Collected data entries
────────────────────

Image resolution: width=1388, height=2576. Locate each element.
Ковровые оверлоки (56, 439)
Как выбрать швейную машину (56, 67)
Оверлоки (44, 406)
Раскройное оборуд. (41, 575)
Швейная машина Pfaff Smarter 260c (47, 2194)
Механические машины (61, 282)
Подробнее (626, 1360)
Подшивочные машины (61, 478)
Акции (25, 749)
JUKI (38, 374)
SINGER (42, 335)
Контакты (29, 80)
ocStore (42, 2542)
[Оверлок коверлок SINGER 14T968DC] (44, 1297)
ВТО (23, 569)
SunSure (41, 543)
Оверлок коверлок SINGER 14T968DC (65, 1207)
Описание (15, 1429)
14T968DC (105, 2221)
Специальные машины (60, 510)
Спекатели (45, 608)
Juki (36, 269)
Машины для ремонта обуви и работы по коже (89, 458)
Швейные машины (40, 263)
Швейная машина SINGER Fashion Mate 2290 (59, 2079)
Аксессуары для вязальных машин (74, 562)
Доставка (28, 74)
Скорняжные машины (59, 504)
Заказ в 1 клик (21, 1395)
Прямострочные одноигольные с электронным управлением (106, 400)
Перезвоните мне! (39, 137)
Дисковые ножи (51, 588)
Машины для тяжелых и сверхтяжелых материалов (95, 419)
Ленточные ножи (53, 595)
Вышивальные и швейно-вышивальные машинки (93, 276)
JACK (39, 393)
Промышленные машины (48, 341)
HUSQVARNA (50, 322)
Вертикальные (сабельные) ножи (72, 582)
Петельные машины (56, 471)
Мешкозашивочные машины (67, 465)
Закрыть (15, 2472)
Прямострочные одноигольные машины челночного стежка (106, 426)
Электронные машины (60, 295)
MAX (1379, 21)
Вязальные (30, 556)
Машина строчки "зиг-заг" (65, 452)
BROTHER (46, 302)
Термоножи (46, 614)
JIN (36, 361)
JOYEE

────────────────────

== Work to be completed ==
Could you print, exactly and with nothing else, the lines from the one containing "Скорняжные машины (59, 504)" through the last line of the records above?

== Result of this exercise ==
Скорняжные машины (59, 504)
Заказ в 1 клик (21, 1395)
Прямострочные одноигольные с электронным управлением (106, 400)
Перезвоните мне! (39, 137)
Дисковые ножи (51, 588)
Машины для тяжелых и сверхтяжелых материалов (95, 419)
Ленточные ножи (53, 595)
Вышивальные и швейно-вышивальные машинки (93, 276)
JACK (39, 393)
Промышленные машины (48, 341)
HUSQVARNA (50, 322)
Вертикальные (сабельные) ножи (72, 582)
Петельные машины (56, 471)
Мешкозашивочные машины (67, 465)
Закрыть (15, 2472)
Прямострочные одноигольные машины челночного стежка (106, 426)
Электронные машины (60, 295)
MAX (1379, 21)
Вязальные (30, 556)
Машина строчки "зиг-заг" (65, 452)
BROTHER (46, 302)
Термоножи (46, 614)
JIN (36, 361)
JOYEE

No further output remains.